He seems to be saying the same thing every other sane person has said all along.
Even he dismisses carts though. That I don't get. The most profitable system on the planet right now (that isn't running iOS) runs on carts. It's called the 3DS. Vita also uses carts. They aren't dead or a thing of the past, not yet anyway. They are $40 games that sell as many as ten million copies. They are flash based (that's really really hard to avoid now) and they "load" the same as if they were CD, but they are carts for sure. I don't see this being a problem for a project like this.
I think the problem is that the system was intended to run games that are usually distributed digitally and are priced accordingly. I can buy Mario Kart 7 for the 3DS either on a cart, or download it from the Nintendo eShop, but I'm going to pay the same price either way. The Retro VGS is ostensibly taking games that sell for $10-20 in digital form, and trying to sell them on a cartridge for $40-60.

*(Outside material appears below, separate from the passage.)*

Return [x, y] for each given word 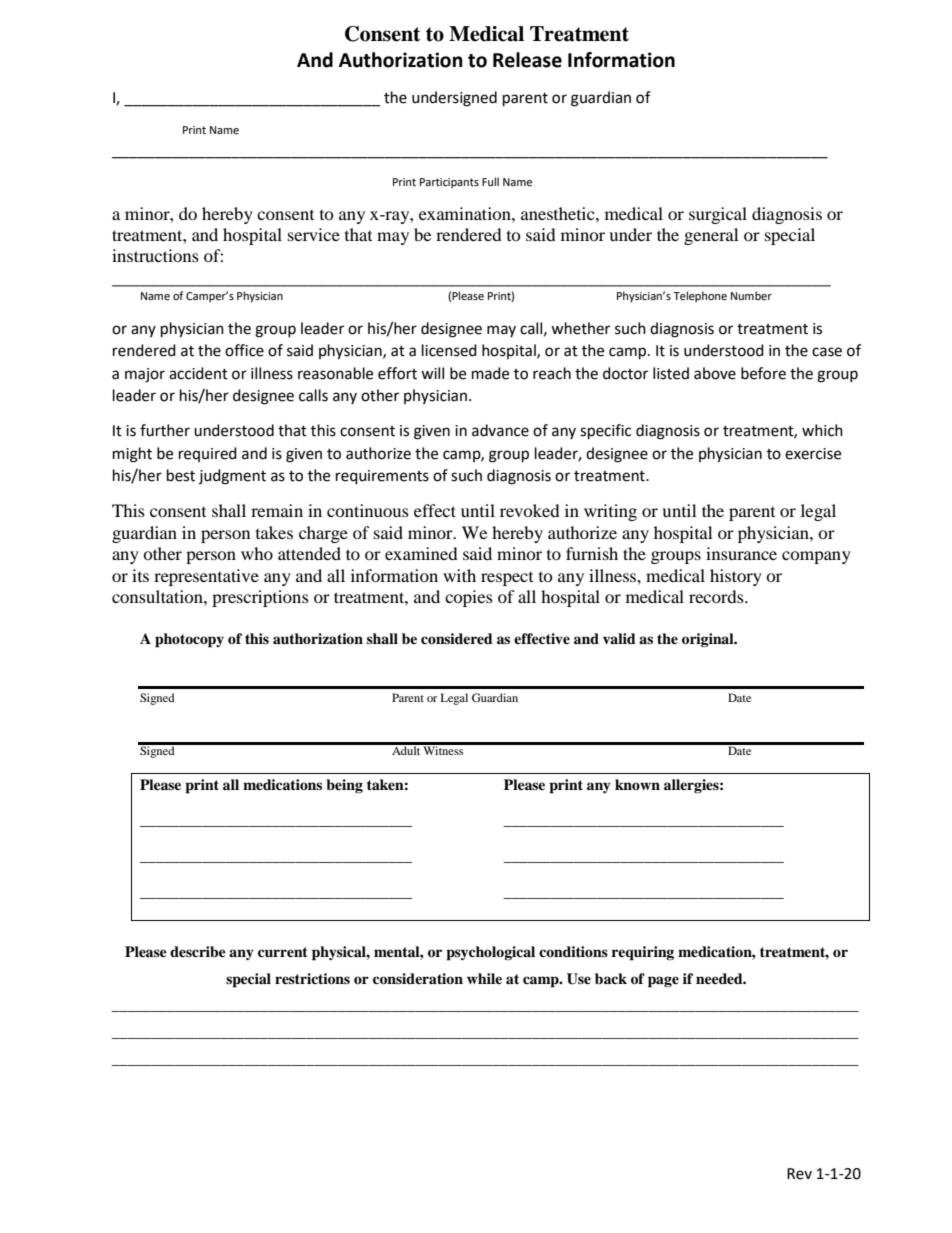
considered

Edit: You could use the Sega 3D classics on the 3DS as an example. They sell for $6 each. If Sega tried to sell them individually on carts in retail packaging for $19.99 each, the only people who would buy them would be collectards. Now, if they sold a compilation cart here (as they do in Japan) then that would be a different story. But at the end of the day, the only people who would be willing to bay much more than $6 per title included on the cart would be collectards and staunch anti-digital folks.